What do Kobe Bryant, Disneyland and WestJet Airlines have in common? They’re all featured in some of YouTube’s most-viewed travel videos. In recent years, online video has proven to be a powerful channel for information, education and entertainment, particularly in the travel and hospitality industry, where we’ve seen impressive growth. According to a recent study Google conducted with Ipsos MediaCT, two out of three U.S. consumers watch online travel videos when they’re thinking about taking a trip. What exactly are travelers looking for? What’s popular? What content are they watching? Here’s what we found.
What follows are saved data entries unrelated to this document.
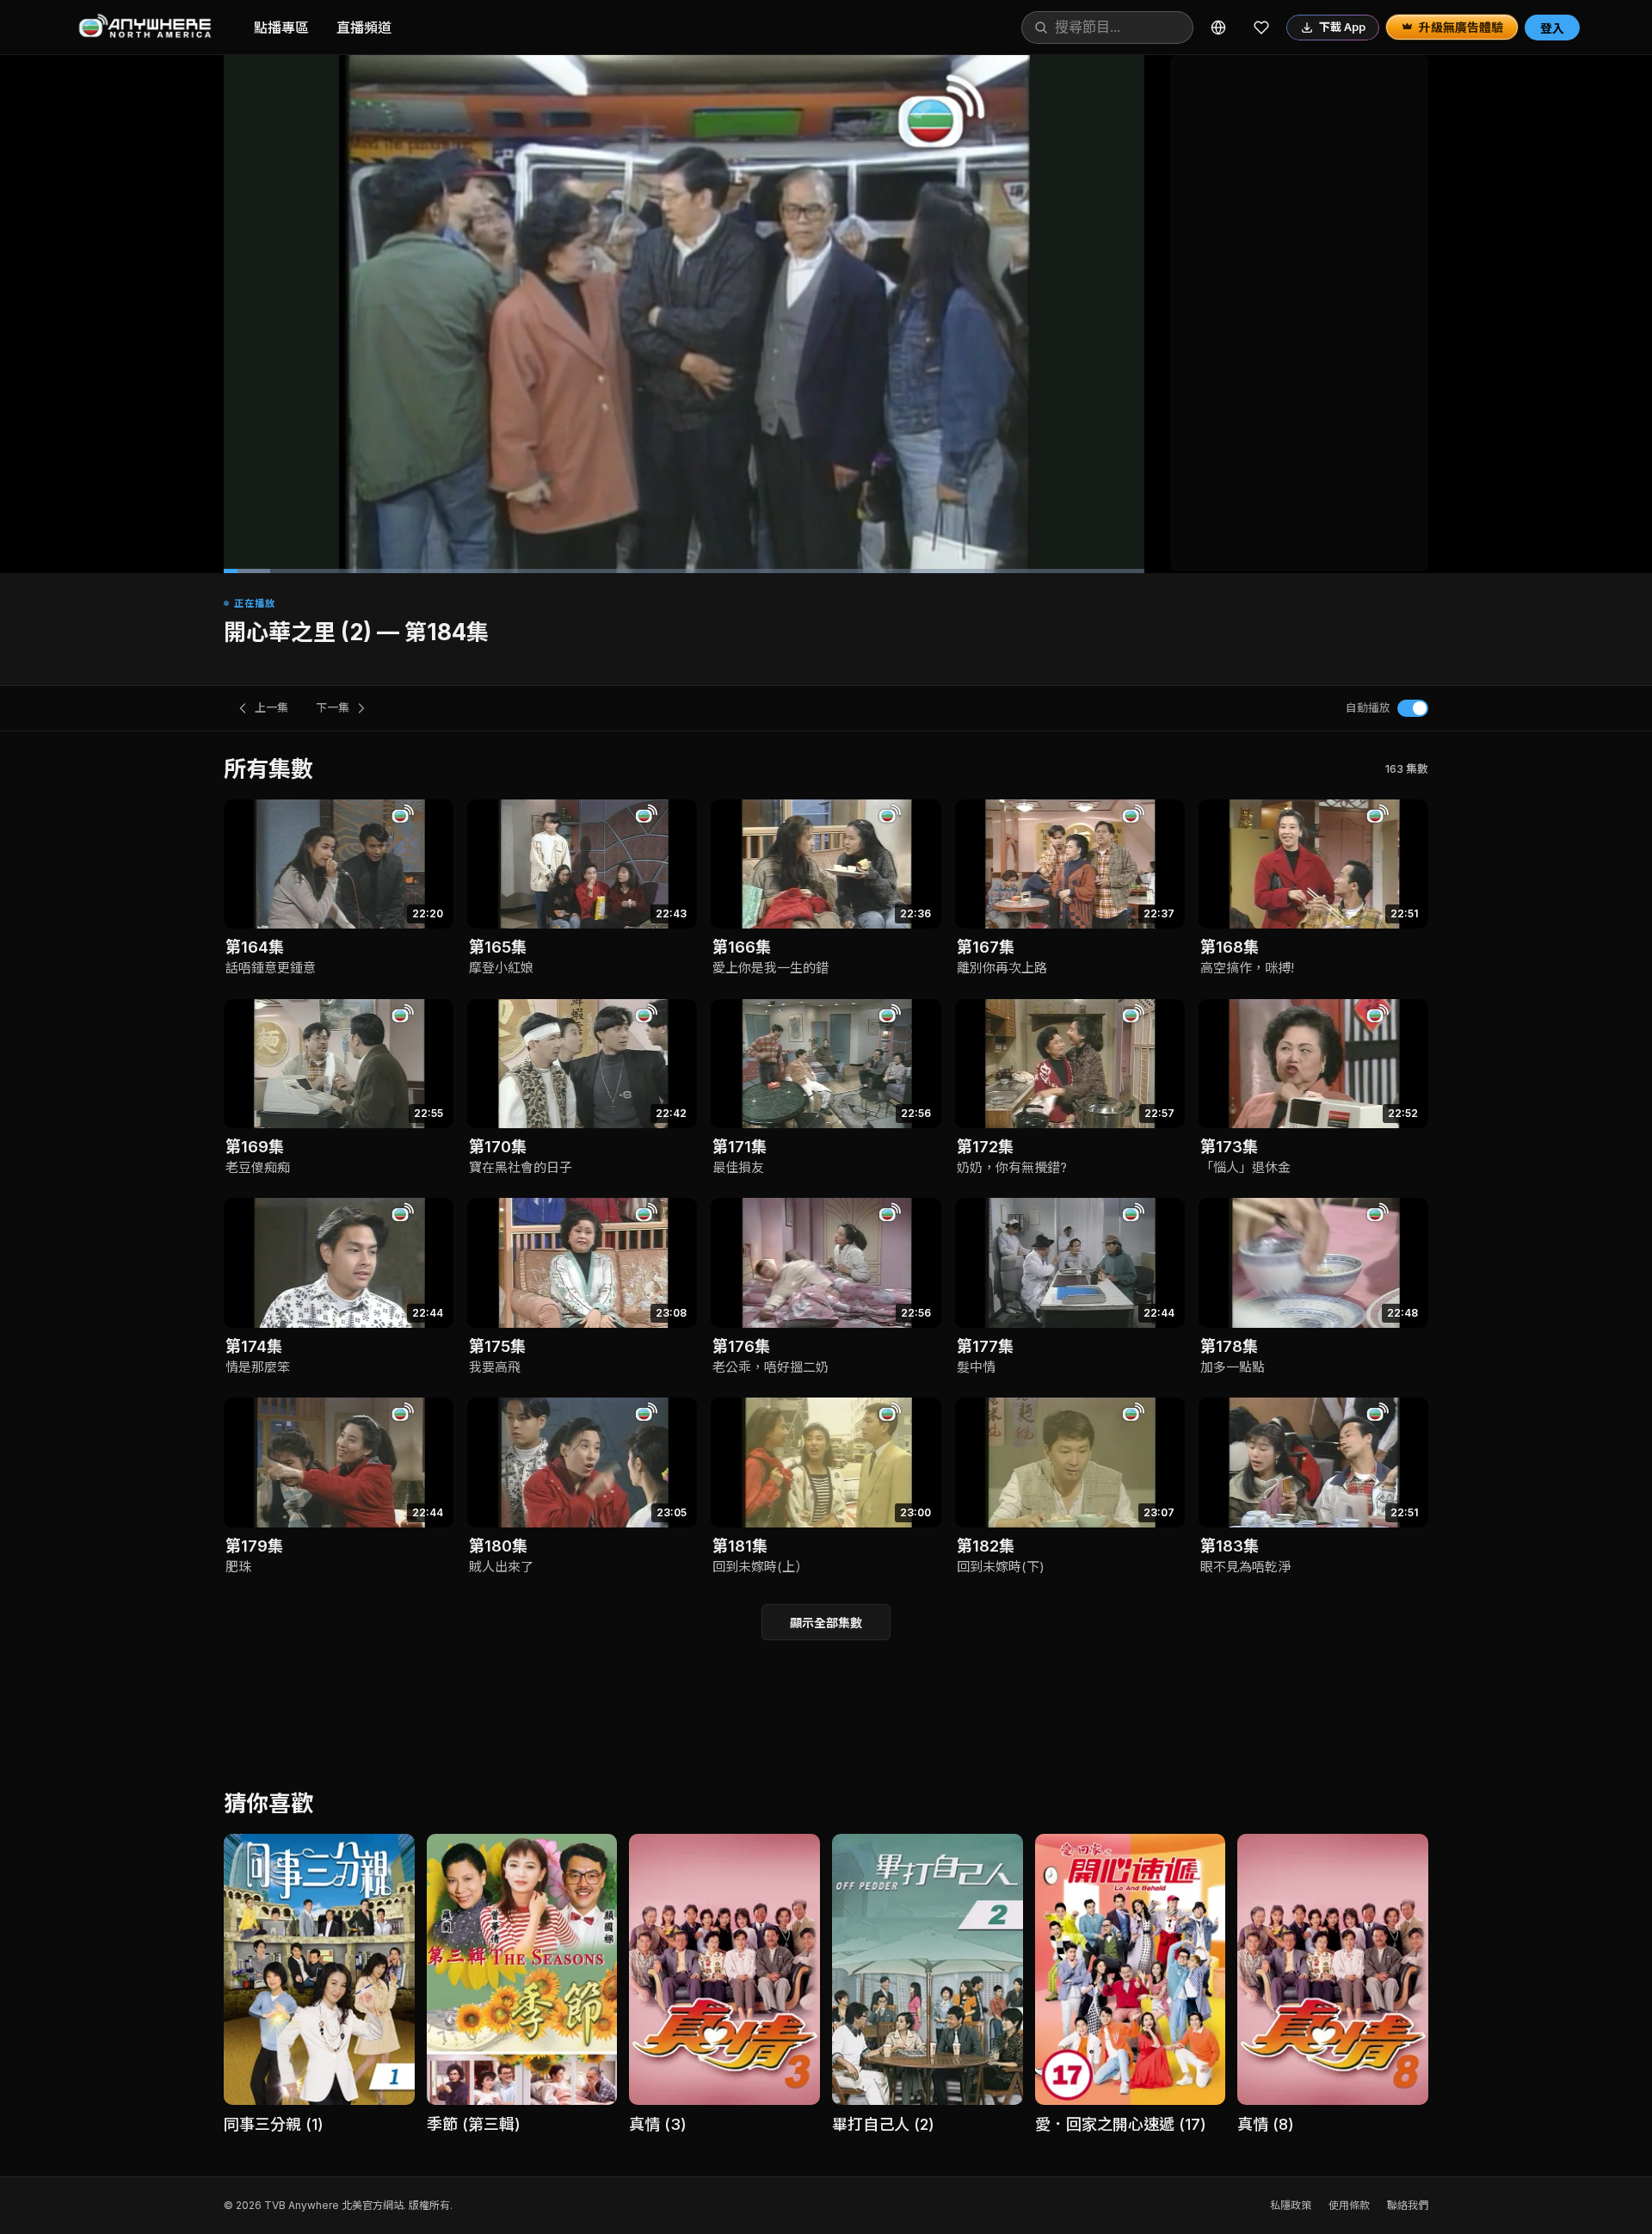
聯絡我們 (1407, 2205)
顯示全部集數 (826, 1622)
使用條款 (1349, 2205)
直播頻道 (363, 27)
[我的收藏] (1261, 27)
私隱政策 (1290, 2205)
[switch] (1412, 708)
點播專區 (281, 27)
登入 (1552, 28)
Travel content has proliferated as people around the world share their experiences and seek inspiration for their next adventure. Every month, more than one billion people visit YouTube to watch more than six billion hours of video, making YouTube an ideal place to explore how travelers interact with video content.1 According to a recent study Google conducted with Ipsos MediaCT, two out of three U.S. consumers watch online travel videos when they’re thinking about taking a trip.2 But what are travelers looking for? What’s popular? What content are they watching? To find out, we analyzed aggregated and anonymized views of travel content on YouTube in the U.S. from early 2012 to early 2014. For the purposes of this research, we define “travelers” as those individuals who engage with or search for travel content on Google.com and/or YouTube. Overall, our findings have big implications for marketers looking to connect with travelers, regardless of category.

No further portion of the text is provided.